Parliamentary Brief Submitted to the Standing Senate Committee on Social Affairs, Science and Technology, Regarding Bill C-35, An Act Respecting Early Learning and Child Care in Canada

CFUW-FCFDU is a national, non-partisan, self-funded organization with 94 clubs across Canada and over 6,600 members. Our mission is to achieve educational and economic equality and social justice through continuous learning and empowerment. Our vision is that women and girls are educated and empowered to make transformative change in the world.

Our organization has a long history of advocating for quality, universally-accessible, and comprehensive early learning and child care. We have long known that affordable and accessible child care is an essential element in achieving gender equality in the workforce and in society. Indeed, the 1970 Report of the Royal Commission on the Status of Women in Canada recommended the creation of a publicly-funded child care system, stating that “the care of children is a responsibility to be shared by the mother, the father, and society. Unless this shared responsibility is acknowledged and assumed, women cannot be accorded true equality.” 53 years later, women continue to bear disproportionate child care responsibilities, and their careers, societal participation, and personal wellbeing are often negatively affected as a result.

The evidence is clear that universal access to child care has a large impact on women’s workforce participation. We have already seen this play out in Quebec, where the introduction of an affordable child care program in 1997 "significantly increased the labour force participation and annual weeks worked for mothers with at least a child aged 1 to 4 years compared to mothers in the same situation in the rest of Canada” (Lefebvre, Merrigan, and Roy-Desrosiers, 2010). Thus, in addition to being incredibly beneficial for children and their development, affordable and accessible early learning and child care programs are of remarkable value for Canada’s women and the economy to which they contribute.

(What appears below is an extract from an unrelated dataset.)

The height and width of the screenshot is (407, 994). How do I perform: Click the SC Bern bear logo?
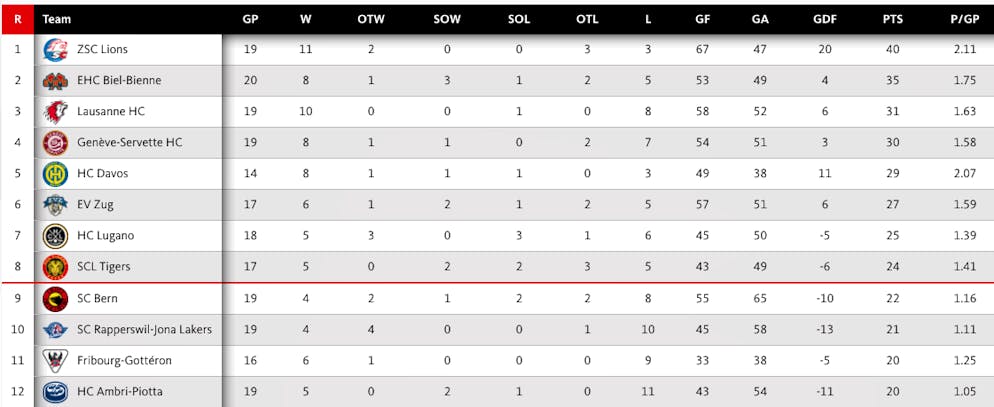tap(55, 299)
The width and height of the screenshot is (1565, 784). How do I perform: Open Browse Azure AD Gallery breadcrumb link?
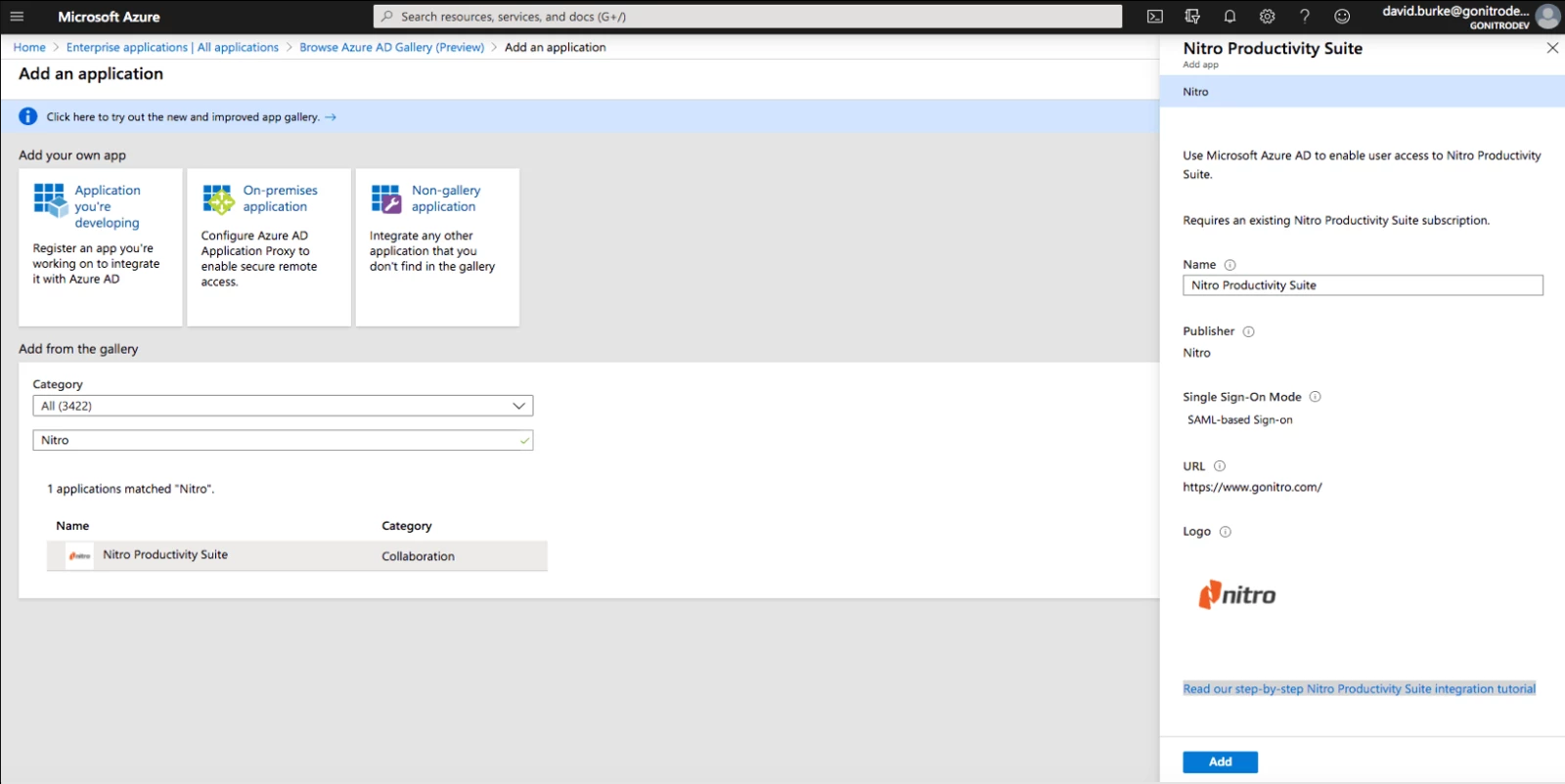pos(391,47)
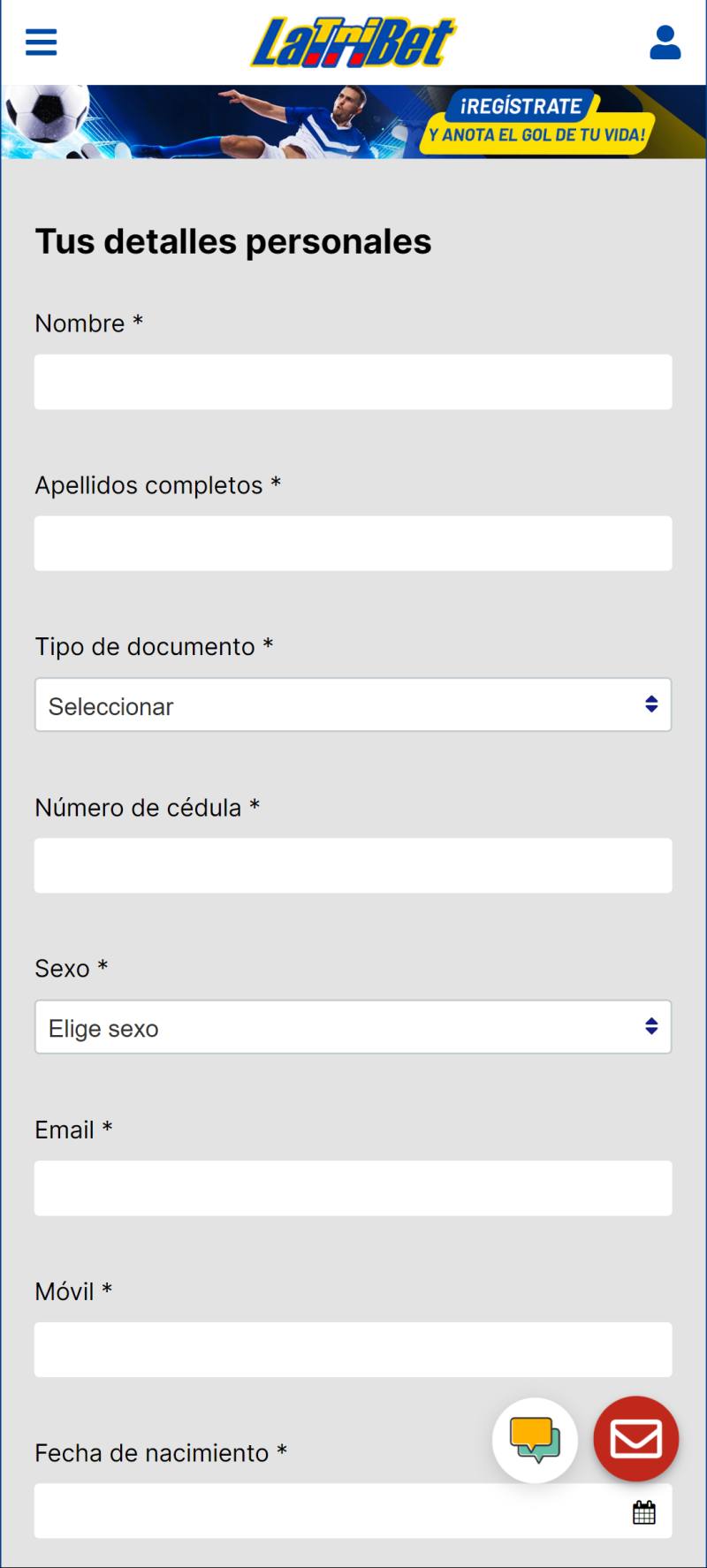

As we shared in our written submission to the Standing Committee on Human Resources, Skills and Social Development and the Status of Persons with Disabilities (HUMA), we are extremely pleased to see legislation that enshrines the government’s commitment to long-term funding for a Canada-Wide Early Learning and Child Care (CWELCC) system. We are glad that the legislation outlines guiding principles for the system that indicate that early learning and child care programs and services should be accessible, affordable, inclusive, and of high quality. Accordingly, CFUW-FCFDU urges the swift passage of Bill C-35.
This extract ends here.